Kenneally said his decision took into account the nature of Pritzker’s executive orders.
Kennealy said there is no provision in the executive orders or the Illinois Emergency Management Act requiring or authorizing the State’s Attorney’s Office to enforce these orders.
“Second, there is the legitimate question, currently being litigated, as to whether the executive orders, which require the Governor to exercise “emergency powers,” are authorized under Illinois law or otherwise constitutional,” Kenneally said.
“The legitimacy of the Governor exercising “emergency” powers, going on ten months now, could have been easily answered by the Illinois Legislature. To date and despite having ample opportunity, the Legislature has offered nothing,” Kenneally added.
He said that Pritzker has “taken it upon himself” to unilaterally make laws by executive order that “drastically impact the day-to-day lives and constitutional rights” of Illinois residents.

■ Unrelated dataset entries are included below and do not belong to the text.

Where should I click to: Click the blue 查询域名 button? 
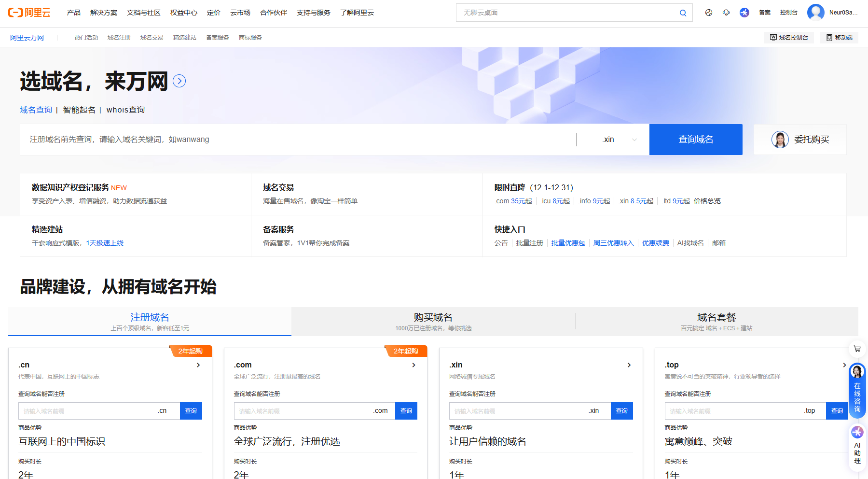pyautogui.click(x=695, y=140)
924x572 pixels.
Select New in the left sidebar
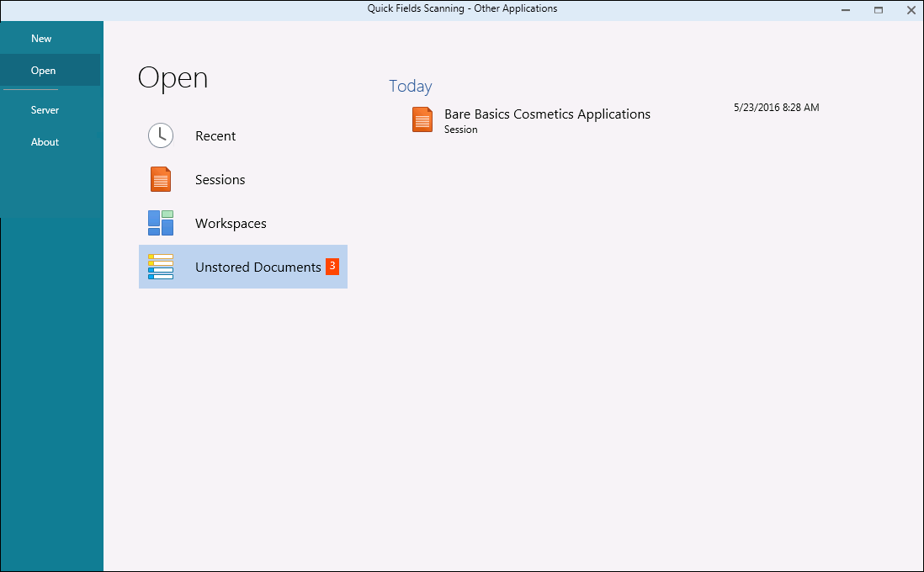(41, 39)
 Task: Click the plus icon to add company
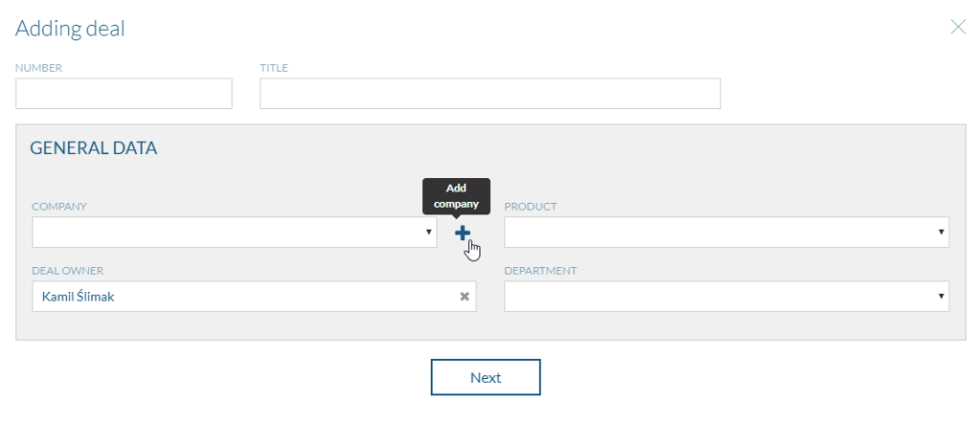point(462,234)
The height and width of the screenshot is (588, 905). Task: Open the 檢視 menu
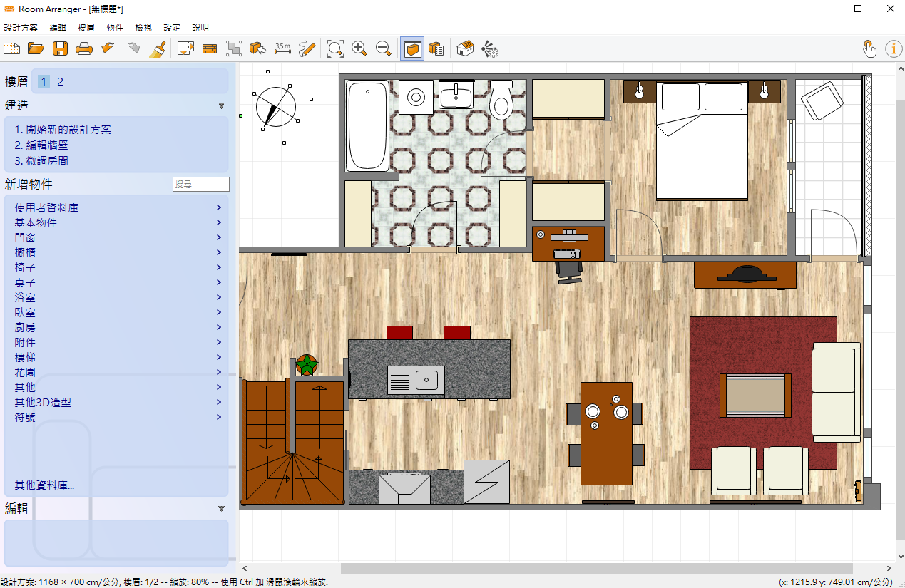pyautogui.click(x=143, y=28)
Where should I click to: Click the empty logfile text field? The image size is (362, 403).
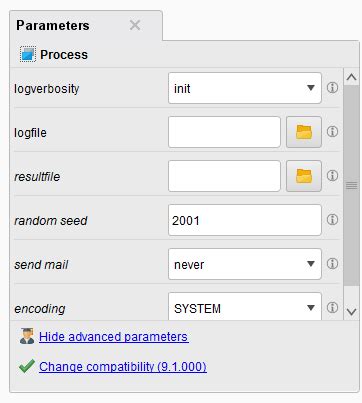(224, 132)
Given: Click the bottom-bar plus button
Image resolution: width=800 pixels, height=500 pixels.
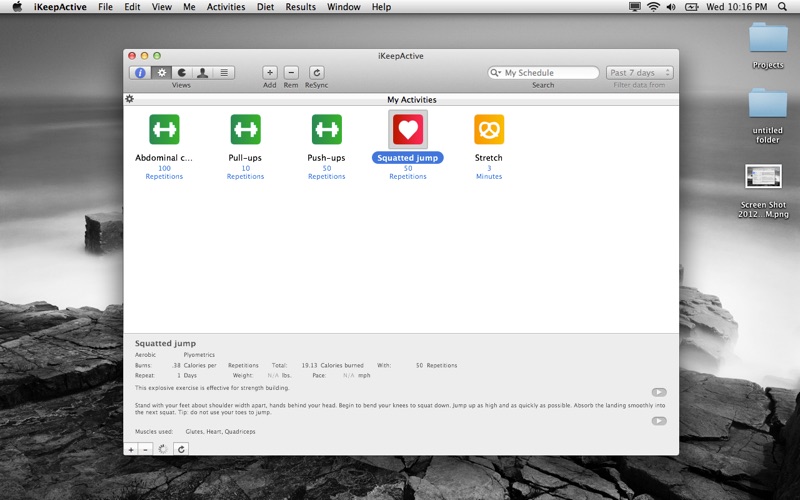Looking at the screenshot, I should (x=131, y=450).
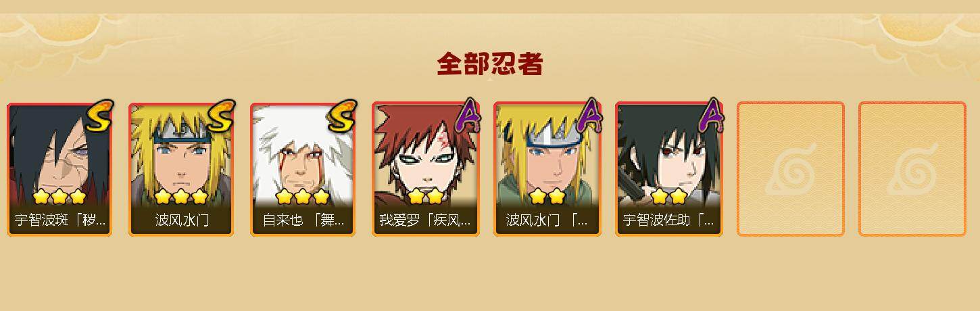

“In other words, the People’s representatives, charged with advancing the will and interests of residents, have yet to consider or legislate on one of the most important issues this State has ever faced. This is a dangerous combination in a constitutional republic,” Kenneally said.
He said that hundreds of McHenry County businesses would be permanently shuttered if the state’s attorney’s office enforced the ban.
The McHenry County State’s Attorney’s Office will enforce all other related administrative rules, ordinances and statutes.
Those rules include limits on business occupancy and employees and customers being required to wear masks and maintain six-feet of social distancing.
Kenneally noted that violators of the governor’s executor orders could face consequences from other agencies, which would include the Illinois State Police, Illinois Attorney General, Illinois Liquor Control Commission and the Illinois Gaming Board.